** TASK GOAL **
In the news article on Cayman's reaction to Fidel Castro's death, at what time did Raul Castro say his brother died?
-- Begin EXTRACTED TEXT --
Cayman’s political leaders reacted this weekend to the death of Fidel Castro, who led his Cuban rebels to victorious revolution in 1959, embraced Soviet-style communism and defied the power of 10 U.S. presidents during his half-century of rule in Cuba.
To Premier Alden McLaughlin, Castro was the man “who brought the Cold War to the Western Hemisphere in 1959 and irked many American presidents for many years.”
Premier McLaughlin said, “We in the Cayman Islands have a strong – and some of us familial – relationship with the people of Cuba. We keep in our thoughts and prayers his family and others who are grieving his passing. May his soul rest in peace.”
Cayman’s relationship with Cuba over the years has been a complicated one. Many Caymanian families can trace their origins at least partly back to Cuba and particularly to the Isle of Pines (now known as Isla de la Juventud) during the early half of the 20th century. However, in more recent years, boatloads of Cuba’s downtrodden economic migrants have flooded the Cayman Islands, costing hundreds of thousands, even millions of dollars annually in some budgets.
Negotiations with the Cuban government regarding the migrants have not resolved the problem of slow repatriation for those who are stranded here when their makeshift boats fail.
Recalling his years as premier, now-Opposition Leader McKeeva Bush said, “I opened formal relations with Cuba by making it a new gateway with Cayman Airways and I was criticized by the then opposition. Nevertheless, it made complete sense for Cayman to have formal, official, friendly relations as Cuba would allow with such an important player in the regional tourism and general commerce industry. I offer condolences to all of Dr. Castro’s family.”
Recently, Cayman’s tourism officials have cast a wary eye to the north after Cuba reopened diplomatic relations with the United States in 2014 and began allowing U.S. cruise ships to its shores. Cayman’s Tourism Minister and Deputy Premier Moses Kirkconnell said Saturday that he did not believe Castro’s death would have much impact either way on the tourism economy, but that Cayman would continue to monitor the situation in Cuba.
Announcement of Castro’s death
With a shaking voice, President Raul Castro said on state television that his older brother, age 90, died at 10:29 p.m. Friday. He ended the announcement by shouting the revolutionary slogan: “Toward victory, always!”
-- End EXTRACTED TEXT --
-- Begin MATERIAL --
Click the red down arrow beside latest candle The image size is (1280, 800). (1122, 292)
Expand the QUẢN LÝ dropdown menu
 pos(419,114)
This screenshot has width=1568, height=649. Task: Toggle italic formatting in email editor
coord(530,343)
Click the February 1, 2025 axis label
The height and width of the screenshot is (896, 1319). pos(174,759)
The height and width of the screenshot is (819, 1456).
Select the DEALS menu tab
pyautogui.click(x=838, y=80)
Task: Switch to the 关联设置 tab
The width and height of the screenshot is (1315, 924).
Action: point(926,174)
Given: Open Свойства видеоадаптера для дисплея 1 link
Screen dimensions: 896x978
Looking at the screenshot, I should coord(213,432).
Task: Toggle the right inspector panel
-- End MATERIAL --
** RESULT **
10:29 p.m. Friday